The case of the missing energy

2013: the year of denial

I didn’t even realize something was missing. Sure I was tired all the time and would lay on the couch whenever possible, but I had been in an accident two weeks earlier. Surely my body still needed to heal and rest. Walking to the end of the street was as far as I could get, but that made sense, I hadn’t used my muscles for a week. A month later, well I was still tired. But after laying in a hospital bed for a week and slowly starting to eat again, it would take some time to regain my energy, wouldn’t it? I mean if you break your arm, you have to take it easy and are in a cast for six weeks. Surly having a haemorrhage in your head, would also take some time to heal?

Surprisingly you can fool yourself for quite a long time, I realize writing this. Instead of asking questions or looking for information, finding excuses as to why things would still be different, was way easier.

2014: the year of understanding

I think it was almost a year later that I finally realized that I wouldn’t get my energy a 100% back. Around that time I also started to realise the full impact of what it means to have a brain injury. Before that I still expected to return to my former self. I mean I already had career plans and I dutifully did the exercises and homework that the therapists gave me, so why wouldn’t I return to normal?

It turns out that denial is one of the most common phases that you have to get through, after your injury. Luckily my behaviour wasn’t altered and I’m still tremendously thankful for that. Mentally I also was very lucky, but the lack of energy did become an obvious problem.
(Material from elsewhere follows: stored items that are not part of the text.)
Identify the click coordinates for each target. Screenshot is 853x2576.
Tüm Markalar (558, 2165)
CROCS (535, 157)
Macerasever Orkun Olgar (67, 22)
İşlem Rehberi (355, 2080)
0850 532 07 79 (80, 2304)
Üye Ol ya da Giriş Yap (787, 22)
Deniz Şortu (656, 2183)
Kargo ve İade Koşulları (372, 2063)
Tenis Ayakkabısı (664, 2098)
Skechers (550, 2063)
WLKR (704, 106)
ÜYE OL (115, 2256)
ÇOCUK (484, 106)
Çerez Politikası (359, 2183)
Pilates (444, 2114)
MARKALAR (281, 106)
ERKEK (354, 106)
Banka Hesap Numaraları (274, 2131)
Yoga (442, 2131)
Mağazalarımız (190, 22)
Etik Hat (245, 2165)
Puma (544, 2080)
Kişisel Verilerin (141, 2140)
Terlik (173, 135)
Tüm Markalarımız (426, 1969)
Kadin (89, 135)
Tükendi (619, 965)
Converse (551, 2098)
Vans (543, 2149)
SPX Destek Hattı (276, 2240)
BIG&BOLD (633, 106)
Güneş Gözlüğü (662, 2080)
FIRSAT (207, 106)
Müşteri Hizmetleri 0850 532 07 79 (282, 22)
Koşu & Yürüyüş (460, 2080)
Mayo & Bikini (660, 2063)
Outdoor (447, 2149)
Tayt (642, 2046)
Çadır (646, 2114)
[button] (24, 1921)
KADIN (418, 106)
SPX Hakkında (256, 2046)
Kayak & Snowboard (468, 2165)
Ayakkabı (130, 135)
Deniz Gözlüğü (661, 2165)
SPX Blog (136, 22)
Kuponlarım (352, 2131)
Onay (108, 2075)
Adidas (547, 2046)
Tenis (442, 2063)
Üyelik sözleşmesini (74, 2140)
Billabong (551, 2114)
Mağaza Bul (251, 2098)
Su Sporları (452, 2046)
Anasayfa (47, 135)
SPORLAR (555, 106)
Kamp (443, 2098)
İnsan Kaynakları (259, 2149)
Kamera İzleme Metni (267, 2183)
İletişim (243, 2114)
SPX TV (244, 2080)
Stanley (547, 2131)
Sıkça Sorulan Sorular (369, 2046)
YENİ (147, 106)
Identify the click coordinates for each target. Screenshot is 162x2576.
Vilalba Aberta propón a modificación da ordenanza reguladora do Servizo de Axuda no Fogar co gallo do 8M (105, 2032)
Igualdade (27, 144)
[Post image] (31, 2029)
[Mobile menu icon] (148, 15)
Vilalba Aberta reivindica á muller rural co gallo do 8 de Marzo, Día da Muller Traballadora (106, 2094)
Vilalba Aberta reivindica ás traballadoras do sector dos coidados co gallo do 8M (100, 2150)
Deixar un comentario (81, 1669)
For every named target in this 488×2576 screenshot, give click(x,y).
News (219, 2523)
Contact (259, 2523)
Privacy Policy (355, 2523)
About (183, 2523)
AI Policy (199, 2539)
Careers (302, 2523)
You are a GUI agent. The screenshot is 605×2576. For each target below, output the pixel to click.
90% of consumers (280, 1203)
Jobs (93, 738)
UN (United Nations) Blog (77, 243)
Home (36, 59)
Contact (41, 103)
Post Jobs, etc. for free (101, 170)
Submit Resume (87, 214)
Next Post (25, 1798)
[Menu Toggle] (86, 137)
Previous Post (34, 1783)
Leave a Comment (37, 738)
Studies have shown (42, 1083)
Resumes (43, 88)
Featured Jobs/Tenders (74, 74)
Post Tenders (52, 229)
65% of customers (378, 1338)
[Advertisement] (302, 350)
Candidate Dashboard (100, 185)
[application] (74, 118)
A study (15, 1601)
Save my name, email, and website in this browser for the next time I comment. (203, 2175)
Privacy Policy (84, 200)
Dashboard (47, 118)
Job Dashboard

Apparently my internal battery was damaged and would drain a whole lot faster than before. And I better had to learn how to adjust my day-to-day life, in order to be able to do the things I wanted to do. Compared to before, I needed to rethink everything. Trough trial and error I realized that the old ways were no longer a good -or wise- approach. I remember going to visit my colleagues and thinking that since the hospital was on the way, combining two appointments would be very time efficient. It turns out, that although travel wise that might have been smart, energy wise it was a horrible idea. I had to spend the following days in bed doing nothing to recharge my battery. I struggled with this talking about it made me realize I wasn’t alone. My friends and family also had difficultly understanding the new situation.

The spoon theory

Luckily you can find (almost) all the information on the web. I found an article that illustrated the difference between healthy people and people with less energy due to sickness or disability. The article “The Spoon Theory” was written by Christine Miserandino, who suffers from Lupus, an auto-immune disease. I highly recommend reading her article. In short it explains that the difference between healthy an being sick/disabled, is that you have to think and make conscious decisions about all things compared to healthy people. I used to start the day with energy to do whatever I wanted and had therefore unlimited possibilities for spending my time and energy. But that no longer is the case.

In the article, Christine explains the difference using spoons to illustrate energy. When you’re healthy you have an unlimited amount of spoons, but when you’re sick (or have a brain injury) you have  a limited amount of spoons. Therefore, you have to consciously decide on how you choose to spend your limited amount of spoons (energy). Besides sleeping, all activities have a cost. Getting dressed might cost one spoon, going for a bike ride for thirty minutes three spoons and working an hour five spoons. When the spoons are gone, they are gone. If you really want to do something you could borrow some of tomorrow’s spoons, but that means that you have even less spoons the following day. Also you might wake up and realize you didn’t get your amount of spoons, because something you did the day before proved to be harder.

Now: living with a new reality

This theory illustrates my new reality. And I think it is the hardest thing for me to come to terms with. Slowing down and not going out with friends or going to a friend’s party, but think carefully. What have I planned for the coming days, what did I do yesterday, do I still have to cook or do chores around the house? Only after taking all of this into account, I make a decisions and more often than not, choose to stay at home. As the article illustrates it is the difference of simply doing things and to strategize all your activities. Adjusting to this new lifestyle, is probably one of the hardest thing to do.

Do you have to make conscious decisions, or do you remember having to strategize your day as a result of being sick. Do you have tips or tricks, let me know in the comments!

3 Replies to “The case of the missing energy”

  1. I know that feeling all too well, having spent too many “spoons”. Now I don’t schedule anything on the same day as something like a medical appointment. If I’ve been invited to something which is hours later I might say I’ll try but explain I might not be up to it. I regularly am over ambitious and do too much. Luckily my partner has learned to better recognise the signs that I’m waning better than I have. So he steps in and gets me to take a step back.

    Stressful situations can ruin me for the next week so I really do need to think about what’s priority. Often that means my social life has to suffer which is a shame.

    1. Very recognizable! How fortunate that your partner recognises when your spoons are running out and can get you to step back. I hope that you can find a little more balance and hopefully more energy for your social life as well.